You can now use the node in your script. For example, you can reference it with a get_node() method call by typing the % symbol, followed by the node's name:

get_node("%RedButton").text = "Hello"
%RedButton.text = "Hello" # Shorter syntax

Same-scene limitation

A scene unique node can only be retrieved by a node inside the same scene. To demonstrate this limitation, consider this example Player scene that instances a Sword scene:

../../_images/unique_name_scene_instance_example.webp

Here are the results of get_node() calls inside the Player script:

  • get_node("%Eyes") returns the Eyes node.

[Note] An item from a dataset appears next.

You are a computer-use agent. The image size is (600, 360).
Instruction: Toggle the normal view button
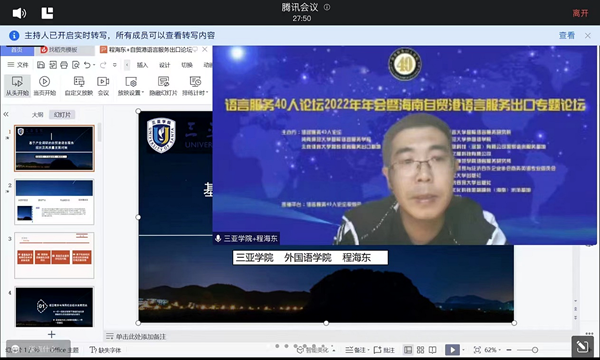408,350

  • get_node("%Hilt") returns null.

These are the results of get_node() calls inside the Blade script:

  • get_node("%Eyes") returns null.

  • get_node("%Hilt") returns the Hilt node.

If a script has access to a node in another scene, it can call get_node() on that node to get scene unique nodes from that node's scene. This also works in a node path, which avoids multiple get_node() calls. Here are two ways to get the Hilt node from the Player script using scene unique nodes:

  • get_node("Hand/Sword").get_node("%Hilt") returns the Hilt node.

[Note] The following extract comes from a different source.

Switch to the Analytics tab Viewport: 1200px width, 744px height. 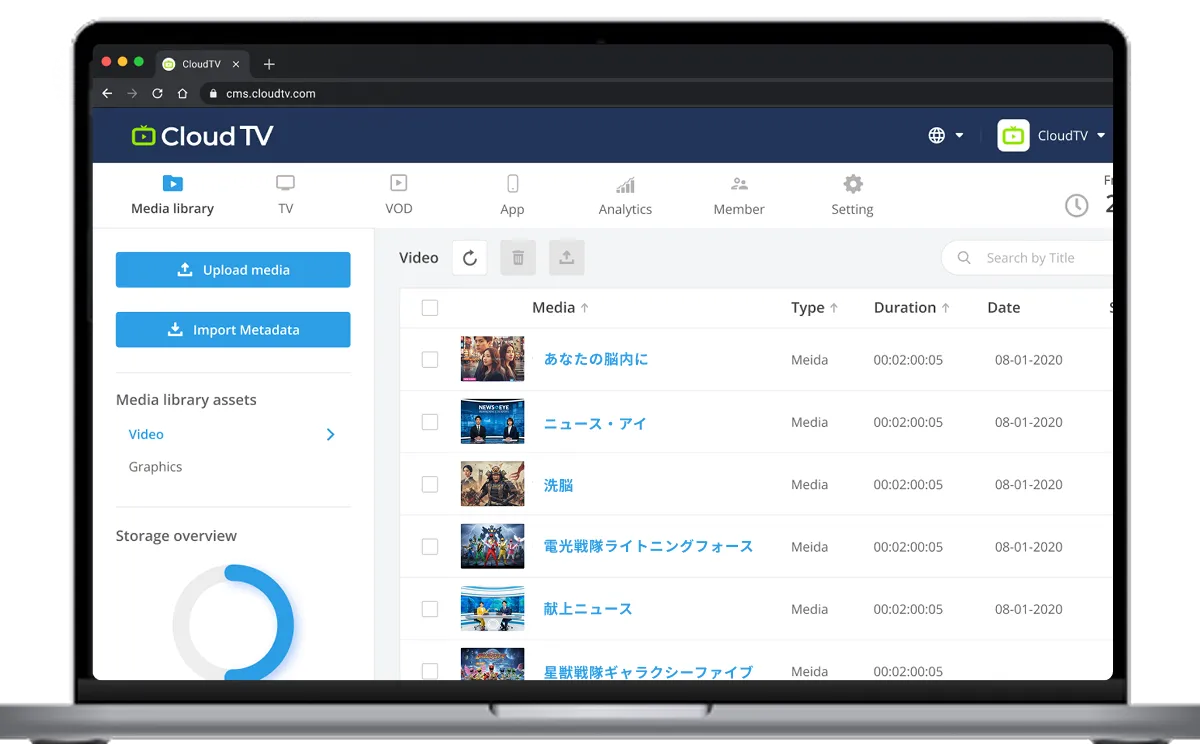coord(625,195)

  • get_node("Hand/Sword/%Hilt") also returns the Hilt node.

Scene unique names don't only work at the end of a node path. They can be used in the middle to navigate from one node to another. For example, the Sword node is marked as a scene unique node in the Player scene, so this is possible:

  • get_node("%Sword/%Hilt") returns the Hilt node.

Alternatives

Scene unique nodes are a useful tool to navigate a scene. However, there are some situations where other techniques may be better.

A Group allows locating a node (or a group of many nodes) from any other node, no matter what scene the two nodes are located in.

A Singleton (Autoload) is an always loaded node that can be accessed directly by any node regardless of the scene. These are useful when some data or functionality is shared globally.

Node.find_child() finds a node by name without knowing its full path. This seems similar to a scene unique node, but this method is able to find nodes in nested scenes, and doesn't require marking the node in the scene editor in any way. However, this method is slow. Scene unique nodes are cached by Godot and are fast to retrieve, but each time the method is called, find_child() needs to check every descendant (every child, grandchild, and so on).